With the construction of two new buildings (Mathe and IMoS) on the eastern campus of the TU Berlin, this area will contain a heterogenous mix of buildings with different age classes, usage profiles and energy potentials, turning it into a perfect test case for innovative energy systems. The new buildings will meet the current BNB and EnEV standards and thus have low specific heating demands and low temperature floor heating systems. In addition to the PV-suitable roof surfaces, these buildings also offer a considerable waste heat potential from data centers. The neighboring University Library, built in 2004, has high heating and cooling requirements met by a variety of HVAC  systems with different temperature levels.  Its geothermal collector, currently out of order due to the high underground temperatures, presents with a heating and cooling potential of ca. 300 MWh/year. The unrefurbished laboratory buildings HF and L, with their high temperature heat demands and sporadic waste heat potentials, complete the picture of an energetically diverse city district, making it a perfect demonstrator for innovative district heating systems.

▸ Given material
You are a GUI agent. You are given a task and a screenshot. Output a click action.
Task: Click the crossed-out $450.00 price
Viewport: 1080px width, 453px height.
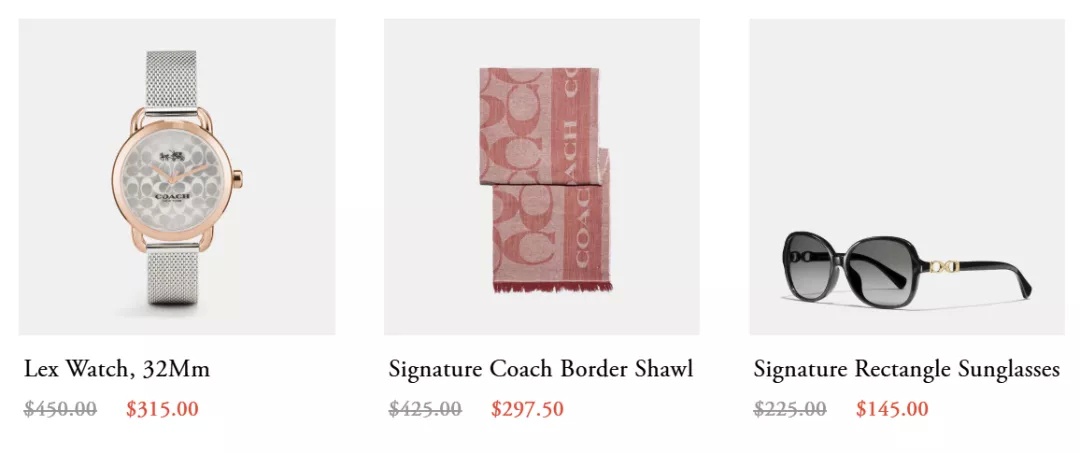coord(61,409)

▸ Tasks
1. Do these statements agree with the TU Berlin campus passage? Give yes or no for each, with the deciding words from the passage quoted exactly. (a) The University Library was built in 2004. (b) The library's geothermal collector is currently in operation. (c) The laboratory buildings HF and L have been refurbished.
2. Please write the next part of the TU Berlin campus passage, picking up after its final sentence.

▸ Exercise responses
1.
(a) Yes: "The neighboring University Library, built in 2004"
(b) No: "currently out of order due to the high underground temperatures"
(c) No: "The unrefurbished laboratory buildings HF and L"

2.
In this context, the goal of this project is to  design and build a multilevel heating network connecting the 5 buildings which would promote the efficient usage of decentralized renewable heat sources and testcase the integration of ‘prosumers’ into district heating systems. To this purpose, a concept of a cascading 3-level heating network has been developed by the HCBC Team in cooperation with Vattenfall Berlin Wärme AG (see figure below). As opposed to conventional high temperature district heating networks, a cascading multilevel approach with low, medium, and high temperature levels allows the direct integration of renewable energy sources and minimizes thermal and exergy losses. In this concept, the high-temperature consumers (AC systems and heating systems of old buildings) are supplied from the high-temperature level (L1). The return flow of these consumers is injected into the medium temperature level (L2) which supplies the floor heating systems of the new buildings. The surplus waste heat of the data centers and of the ground collector under the library are also injected in the medium temperature level, covering almost the entirety of the low temperature demand. The third level (L3) collects the return flows of the low temperature consumers and supplies the concrete core activation system of the library. Moreover, water tanks are envisaged for the short-term storage of surplus renewable heat and for the load management of the network.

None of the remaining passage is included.